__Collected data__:
=== Section Start ===
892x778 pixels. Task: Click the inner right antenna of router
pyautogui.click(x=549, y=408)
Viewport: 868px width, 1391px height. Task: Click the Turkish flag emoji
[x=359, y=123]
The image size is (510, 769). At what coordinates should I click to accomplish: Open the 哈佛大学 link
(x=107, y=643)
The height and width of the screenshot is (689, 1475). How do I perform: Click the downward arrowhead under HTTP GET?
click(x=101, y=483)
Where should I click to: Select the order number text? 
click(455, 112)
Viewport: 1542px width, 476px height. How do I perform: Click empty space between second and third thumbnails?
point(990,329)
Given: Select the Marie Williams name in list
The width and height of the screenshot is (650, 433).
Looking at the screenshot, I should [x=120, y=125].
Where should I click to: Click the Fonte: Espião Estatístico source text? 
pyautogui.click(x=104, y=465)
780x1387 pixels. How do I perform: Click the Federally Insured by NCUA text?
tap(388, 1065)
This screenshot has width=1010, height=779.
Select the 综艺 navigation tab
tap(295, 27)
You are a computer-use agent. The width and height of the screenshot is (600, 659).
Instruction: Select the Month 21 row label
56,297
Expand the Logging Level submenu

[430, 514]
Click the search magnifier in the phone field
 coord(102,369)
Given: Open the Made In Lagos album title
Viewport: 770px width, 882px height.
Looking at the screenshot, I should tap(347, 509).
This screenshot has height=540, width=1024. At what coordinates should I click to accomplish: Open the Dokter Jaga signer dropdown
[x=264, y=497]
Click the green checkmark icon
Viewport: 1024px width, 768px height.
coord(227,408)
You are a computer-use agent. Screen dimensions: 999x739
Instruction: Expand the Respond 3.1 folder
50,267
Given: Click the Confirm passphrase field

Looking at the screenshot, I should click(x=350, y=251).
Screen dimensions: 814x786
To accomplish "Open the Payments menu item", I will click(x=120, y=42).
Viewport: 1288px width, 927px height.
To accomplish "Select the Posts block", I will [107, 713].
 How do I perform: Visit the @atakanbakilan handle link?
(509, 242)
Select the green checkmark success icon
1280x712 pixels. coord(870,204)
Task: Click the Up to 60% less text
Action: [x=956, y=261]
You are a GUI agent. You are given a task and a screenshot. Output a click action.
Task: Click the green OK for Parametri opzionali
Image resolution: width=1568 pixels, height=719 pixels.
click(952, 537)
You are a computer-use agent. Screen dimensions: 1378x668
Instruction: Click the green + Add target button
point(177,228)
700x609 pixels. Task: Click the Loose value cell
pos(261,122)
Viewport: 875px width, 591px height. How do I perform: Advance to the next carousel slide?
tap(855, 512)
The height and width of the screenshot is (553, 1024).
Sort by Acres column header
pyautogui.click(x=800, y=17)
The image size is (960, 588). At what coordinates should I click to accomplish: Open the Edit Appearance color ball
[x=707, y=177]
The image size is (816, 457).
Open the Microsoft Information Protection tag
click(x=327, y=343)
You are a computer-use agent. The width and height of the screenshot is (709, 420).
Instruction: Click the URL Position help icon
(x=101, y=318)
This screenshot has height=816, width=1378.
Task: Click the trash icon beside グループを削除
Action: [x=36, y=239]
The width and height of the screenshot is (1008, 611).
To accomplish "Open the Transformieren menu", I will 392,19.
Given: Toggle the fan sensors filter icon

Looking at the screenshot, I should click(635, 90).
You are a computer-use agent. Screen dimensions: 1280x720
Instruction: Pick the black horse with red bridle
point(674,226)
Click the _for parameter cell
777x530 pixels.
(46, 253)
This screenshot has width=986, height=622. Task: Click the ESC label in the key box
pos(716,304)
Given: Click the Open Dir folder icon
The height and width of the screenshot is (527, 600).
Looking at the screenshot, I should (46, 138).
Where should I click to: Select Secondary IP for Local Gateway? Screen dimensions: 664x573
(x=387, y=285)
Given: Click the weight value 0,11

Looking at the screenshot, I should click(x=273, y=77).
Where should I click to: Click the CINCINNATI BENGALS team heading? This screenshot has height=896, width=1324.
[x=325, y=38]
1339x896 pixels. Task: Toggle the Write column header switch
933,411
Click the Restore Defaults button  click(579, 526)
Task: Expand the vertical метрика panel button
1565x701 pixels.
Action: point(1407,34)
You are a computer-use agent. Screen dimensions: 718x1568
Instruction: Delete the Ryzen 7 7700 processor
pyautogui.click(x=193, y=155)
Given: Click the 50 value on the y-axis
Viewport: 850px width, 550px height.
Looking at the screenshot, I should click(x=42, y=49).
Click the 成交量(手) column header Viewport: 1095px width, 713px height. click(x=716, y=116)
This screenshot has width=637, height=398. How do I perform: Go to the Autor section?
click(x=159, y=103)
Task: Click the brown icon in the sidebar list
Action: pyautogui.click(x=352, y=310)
=== Section End ===
__WHAT IS EXPECTED__: Show all lines in the records above that hold "agent".

__ANSWER FOR THE TASK__:
You are a computer-use agent. The width and height of the screenshot is (600, 659).
You are a computer-use agent. Screen dimensions: 999x739
You are a GUI agent. You are given a task and a screenshot. Output a click action.
You are a computer-use agent. Screen dimensions: 1378x668
You are a computer-use agent. The width and height of the screenshot is (709, 420).
You are a computer-use agent. Screen dimensions: 1280x720
You are a computer-use agent. Screen dimensions: 718x1568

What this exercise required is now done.